(Collected data entries)
----------

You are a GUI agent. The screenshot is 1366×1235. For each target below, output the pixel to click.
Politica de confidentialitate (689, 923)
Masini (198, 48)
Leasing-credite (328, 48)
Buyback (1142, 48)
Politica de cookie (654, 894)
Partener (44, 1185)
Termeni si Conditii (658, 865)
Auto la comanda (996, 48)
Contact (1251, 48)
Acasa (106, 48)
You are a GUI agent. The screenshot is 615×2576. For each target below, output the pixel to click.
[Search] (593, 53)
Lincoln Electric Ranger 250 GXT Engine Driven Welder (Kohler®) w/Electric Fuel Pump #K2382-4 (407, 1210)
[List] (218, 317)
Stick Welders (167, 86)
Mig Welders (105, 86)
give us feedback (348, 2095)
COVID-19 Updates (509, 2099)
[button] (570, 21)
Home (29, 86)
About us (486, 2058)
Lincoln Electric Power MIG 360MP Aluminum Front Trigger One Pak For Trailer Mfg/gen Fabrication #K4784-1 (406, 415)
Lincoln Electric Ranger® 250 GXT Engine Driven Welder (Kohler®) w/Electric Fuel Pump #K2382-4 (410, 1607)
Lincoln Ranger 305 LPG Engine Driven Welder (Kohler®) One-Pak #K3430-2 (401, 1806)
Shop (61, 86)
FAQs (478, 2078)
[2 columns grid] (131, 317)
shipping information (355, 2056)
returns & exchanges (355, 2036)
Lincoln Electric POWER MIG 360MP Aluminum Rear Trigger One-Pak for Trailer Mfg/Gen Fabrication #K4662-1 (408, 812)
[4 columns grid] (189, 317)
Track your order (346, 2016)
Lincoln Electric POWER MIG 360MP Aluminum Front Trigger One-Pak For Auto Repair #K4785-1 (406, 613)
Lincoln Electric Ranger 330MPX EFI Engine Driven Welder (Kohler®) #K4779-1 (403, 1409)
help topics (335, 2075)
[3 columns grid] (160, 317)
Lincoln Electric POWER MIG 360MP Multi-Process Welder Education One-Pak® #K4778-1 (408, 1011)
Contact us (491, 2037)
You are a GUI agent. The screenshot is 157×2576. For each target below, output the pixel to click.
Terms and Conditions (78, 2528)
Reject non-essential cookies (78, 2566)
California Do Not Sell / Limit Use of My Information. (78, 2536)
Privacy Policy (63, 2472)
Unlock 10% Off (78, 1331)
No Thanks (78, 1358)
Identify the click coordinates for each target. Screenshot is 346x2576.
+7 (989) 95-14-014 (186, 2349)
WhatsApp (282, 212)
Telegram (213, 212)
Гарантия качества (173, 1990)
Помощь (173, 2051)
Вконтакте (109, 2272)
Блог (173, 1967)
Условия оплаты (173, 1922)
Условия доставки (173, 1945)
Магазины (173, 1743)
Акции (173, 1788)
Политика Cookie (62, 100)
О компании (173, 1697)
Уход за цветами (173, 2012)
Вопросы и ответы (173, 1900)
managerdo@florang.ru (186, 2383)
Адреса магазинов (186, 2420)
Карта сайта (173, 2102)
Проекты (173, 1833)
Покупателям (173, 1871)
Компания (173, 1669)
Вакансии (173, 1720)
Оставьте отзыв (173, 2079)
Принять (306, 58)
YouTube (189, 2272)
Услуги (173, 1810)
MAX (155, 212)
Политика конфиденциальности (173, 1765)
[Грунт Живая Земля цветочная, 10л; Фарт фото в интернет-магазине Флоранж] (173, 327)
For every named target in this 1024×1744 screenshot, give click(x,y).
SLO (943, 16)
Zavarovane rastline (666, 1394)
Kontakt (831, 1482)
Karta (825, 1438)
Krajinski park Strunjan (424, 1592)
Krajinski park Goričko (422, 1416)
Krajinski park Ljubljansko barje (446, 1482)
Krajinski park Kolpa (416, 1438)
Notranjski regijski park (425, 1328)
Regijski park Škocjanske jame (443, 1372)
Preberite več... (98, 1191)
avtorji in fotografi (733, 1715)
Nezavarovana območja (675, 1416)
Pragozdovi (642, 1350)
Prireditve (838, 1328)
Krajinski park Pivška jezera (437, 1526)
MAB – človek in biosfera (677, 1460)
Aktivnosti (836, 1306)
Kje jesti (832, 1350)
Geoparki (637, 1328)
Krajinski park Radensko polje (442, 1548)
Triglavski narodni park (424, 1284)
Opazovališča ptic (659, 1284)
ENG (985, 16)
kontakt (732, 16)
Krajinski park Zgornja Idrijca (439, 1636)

----------

◆ About this exercise: Among the entries above, locate the lines containing "For every named" and "Prireditve (838, 1328)", and transcribe exactly those two lines and all lines between.

◆ Completed exercise:
For every named target in this 1024×1744 screenshot, give click(x,y).
SLO (943, 16)
Zavarovane rastline (666, 1394)
Kontakt (831, 1482)
Karta (825, 1438)
Krajinski park Strunjan (424, 1592)
Krajinski park Goričko (422, 1416)
Krajinski park Ljubljansko barje (446, 1482)
Krajinski park Kolpa (416, 1438)
Notranjski regijski park (425, 1328)
Regijski park Škocjanske jame (443, 1372)
Preberite več... (98, 1191)
avtorji in fotografi (733, 1715)
Nezavarovana območja (675, 1416)
Pragozdovi (642, 1350)
Prireditve (838, 1328)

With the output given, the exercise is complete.